Please copy the last part of the entries exactly: the line that has "Hotels (266, 44)" and every line up to and including the end, nothing more.

(DATA SUPPLIED):
——————

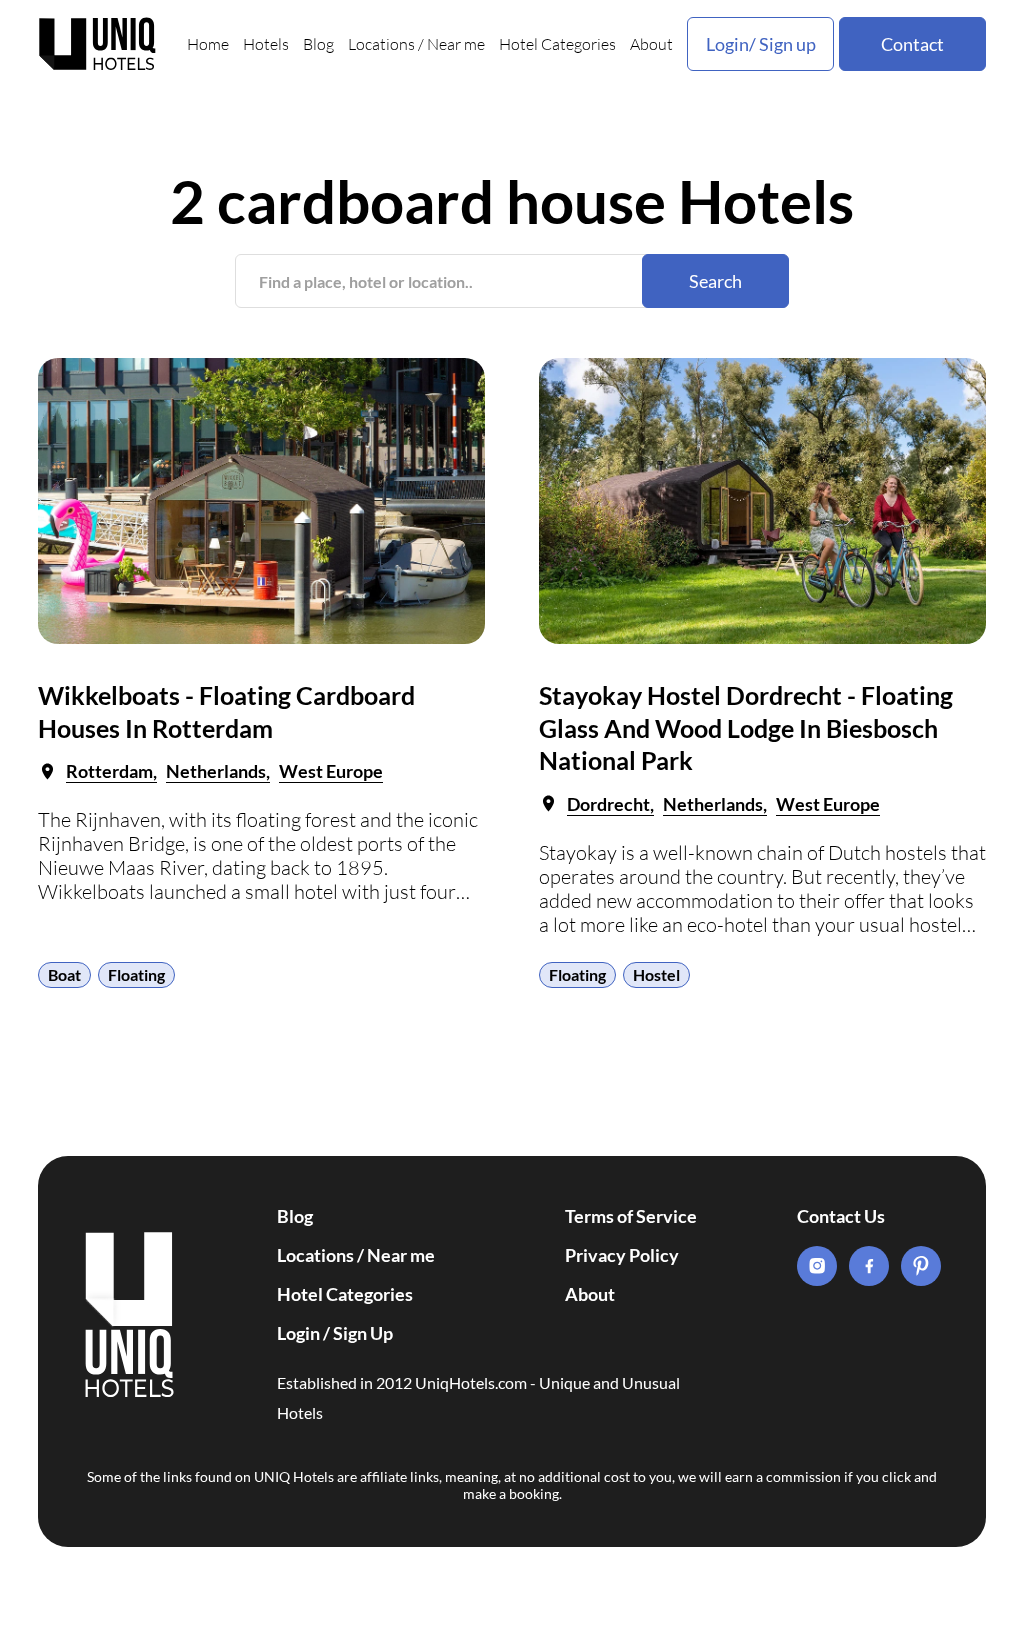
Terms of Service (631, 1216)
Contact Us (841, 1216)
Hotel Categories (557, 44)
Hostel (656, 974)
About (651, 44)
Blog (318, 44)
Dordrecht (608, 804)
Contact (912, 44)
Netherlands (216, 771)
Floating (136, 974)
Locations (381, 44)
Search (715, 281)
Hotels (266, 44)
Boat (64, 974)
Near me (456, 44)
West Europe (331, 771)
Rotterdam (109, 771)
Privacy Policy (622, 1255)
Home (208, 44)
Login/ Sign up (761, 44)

——————

(OUTPUT BELOW):
Hotels (266, 44)
Boat (64, 974)
Near me (456, 44)
West Europe (331, 771)
Rotterdam (109, 771)
Privacy Policy (622, 1255)
Home (208, 44)
Login/ Sign up (761, 44)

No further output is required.